Monday, June 4, 2012

Knitting Tips - The Techniques

Have you noticed that on some cardigans, when they are worn buttoned up, that the button band pushes out at every button? If yours do that it may be because you sewed the button on without a shank. Some buttons are sewn on through a loop on the back. This is a shank. This type of button sits a little above the band without distorting it.  Others are secured by sewing through holes (usually either two or four). This type of button requires you to create a shank to avoid the distortion. There are a few ways to do this.

You can create a thread shank by placing a double pointed needle between your button and the garment, use a single stitch to first anchor the DPN and then sew the button in place without breaking the yarn, remove the DPN and finish by wrapping the thread around the thread from the garment to the button before securing it. The length of the shank should correspond with the thickness of your knitted fabric so that your button will sit on top without crushing your stitches. Choose your DPN to correspond with the thickness of your knitted fabric and to create a shank of an appropriate length. Not only will you have less distortion, it will also help stop the buttonhole from being stretched out of shape.

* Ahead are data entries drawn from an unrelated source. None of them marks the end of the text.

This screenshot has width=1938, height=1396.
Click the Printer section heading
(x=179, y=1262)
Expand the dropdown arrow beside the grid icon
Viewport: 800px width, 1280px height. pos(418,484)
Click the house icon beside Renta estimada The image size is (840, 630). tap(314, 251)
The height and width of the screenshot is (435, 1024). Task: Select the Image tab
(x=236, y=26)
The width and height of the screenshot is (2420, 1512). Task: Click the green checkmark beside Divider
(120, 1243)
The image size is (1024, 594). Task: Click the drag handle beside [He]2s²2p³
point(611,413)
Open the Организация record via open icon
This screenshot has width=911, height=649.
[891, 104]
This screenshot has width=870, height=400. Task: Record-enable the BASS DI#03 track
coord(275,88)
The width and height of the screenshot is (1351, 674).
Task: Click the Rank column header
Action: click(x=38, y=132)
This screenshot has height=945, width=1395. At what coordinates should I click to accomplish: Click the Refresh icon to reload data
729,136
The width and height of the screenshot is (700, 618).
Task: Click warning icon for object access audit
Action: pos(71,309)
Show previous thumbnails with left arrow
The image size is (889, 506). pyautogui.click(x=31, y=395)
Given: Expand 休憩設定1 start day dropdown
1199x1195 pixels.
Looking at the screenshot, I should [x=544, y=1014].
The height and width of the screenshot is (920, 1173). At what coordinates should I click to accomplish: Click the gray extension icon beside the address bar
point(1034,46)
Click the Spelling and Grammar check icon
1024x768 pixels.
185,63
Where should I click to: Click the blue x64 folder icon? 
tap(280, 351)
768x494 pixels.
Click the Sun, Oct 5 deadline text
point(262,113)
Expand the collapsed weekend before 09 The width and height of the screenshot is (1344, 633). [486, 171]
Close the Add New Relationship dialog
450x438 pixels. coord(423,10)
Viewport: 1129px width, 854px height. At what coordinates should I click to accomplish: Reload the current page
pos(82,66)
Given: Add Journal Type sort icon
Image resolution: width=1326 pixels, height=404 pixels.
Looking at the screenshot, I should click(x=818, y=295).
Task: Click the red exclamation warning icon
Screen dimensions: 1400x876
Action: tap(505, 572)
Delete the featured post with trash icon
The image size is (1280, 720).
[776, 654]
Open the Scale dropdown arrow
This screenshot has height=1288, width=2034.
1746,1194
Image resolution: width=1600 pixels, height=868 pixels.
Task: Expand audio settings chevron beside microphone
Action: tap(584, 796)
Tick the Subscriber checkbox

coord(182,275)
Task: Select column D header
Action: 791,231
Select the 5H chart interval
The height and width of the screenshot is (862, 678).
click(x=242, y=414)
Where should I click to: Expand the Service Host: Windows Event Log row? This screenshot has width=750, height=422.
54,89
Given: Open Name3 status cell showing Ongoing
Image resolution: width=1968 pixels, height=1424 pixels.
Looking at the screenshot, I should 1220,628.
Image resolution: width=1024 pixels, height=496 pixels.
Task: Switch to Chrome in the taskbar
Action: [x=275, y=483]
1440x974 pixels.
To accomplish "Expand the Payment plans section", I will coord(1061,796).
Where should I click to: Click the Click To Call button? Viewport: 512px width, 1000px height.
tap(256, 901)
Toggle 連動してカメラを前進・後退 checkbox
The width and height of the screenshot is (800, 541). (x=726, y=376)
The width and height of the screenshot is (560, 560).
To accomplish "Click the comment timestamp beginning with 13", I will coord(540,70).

There are two other alternatives to create a shank without  thread. You can sew a small bead under the button. It's best to choose one that is a good colour match and that has smooth edges that will not break your thread. It also needs to be of a material that will withstand whatever cleaning method you plan to use. The second alternative is to use a small clear button sewn below the garment button. When you sew it on, line up the holes and sew through both buttons at the same time. You could use two  buttons if you require a longer shank.

1 comment:

  1. Interesting. I've never heard of the bead method, and I can see how that would work well for knitters who are having difficulty keeping a consistent amount of space between the button and button band.